**PASSAGE PROVIDED:**
○ ○ ○ ○

# Another nice one in central WI



## sammyd (Mar 11, 2007)

Found this one. The realtor doesn't have it listed under farms for some reason so it's hard to find unless you dig.
The folks that owned it used to make and sell their own outdoor furniture as well as some other things. It's right along a main highway with access. Some acres with it. 
Buildings look decent.
Again, not a realtor or connected to the property in any way. Just think WI is the best place to be and like to share...


----------



## anniew (Dec 12, 2002)

any link?


----------



## sammyd (Mar 11, 2007)

http://idxsys.com/rets-kramer-schif...id=1&search=Search&C_MLSNo=1705044&listpage=1

Didn't work, maybe this time...


----------



## hunter63 (Jan 4, 2005)

sammyd said:


> http://idxsys.com/rets-kramer-schif...id=1&search=Search&C_MLSNo=1705044&listpage=1
> 
> Didn't work, maybe this time...


Link leads you to a fill in the blank form.....?


----------



## sammyd (Mar 11, 2007)

jeeze their website is hard to work with..
https://www.zillow.com/homedetails/4916-Silver-Leaf-Rd-Edgar-WI-54426/2093189046_zpid/
maybe a link through zillow.


----------

○ ○ ○ ○

**DATASET CONTENT:**
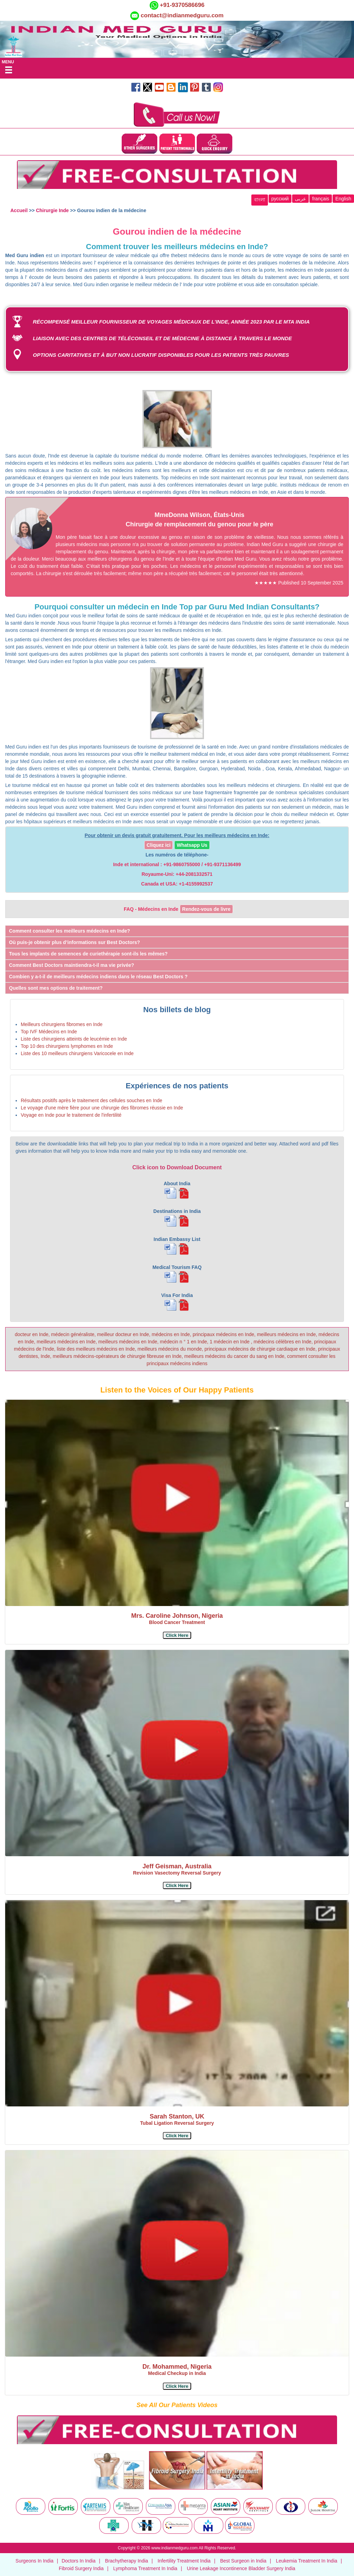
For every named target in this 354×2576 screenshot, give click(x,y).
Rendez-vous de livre (206, 909)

○ ○ ○ ○

**TASKS AND EXERCISES:**
a) From the forum thread, repeat the passage that begins at the words containing "Found this one." and stops after "like to share...".
b) Which distinct usernames appear as posters in the forum thread?

**SOLVED PROBLEMS:**
a)
Found this one. The realtor doesn't have it listed under farms for some reason so it's hard to find unless you dig.
The folks that owned it used to make and sell their own outdoor furniture as well as some other things. It's right along a main highway with access. Some acres with it. 
Buildings look decent.
Again, not a realtor or connected to the property in any way. Just think WI is the best place to be and like to share...

b) sammyd, anniew, hunter63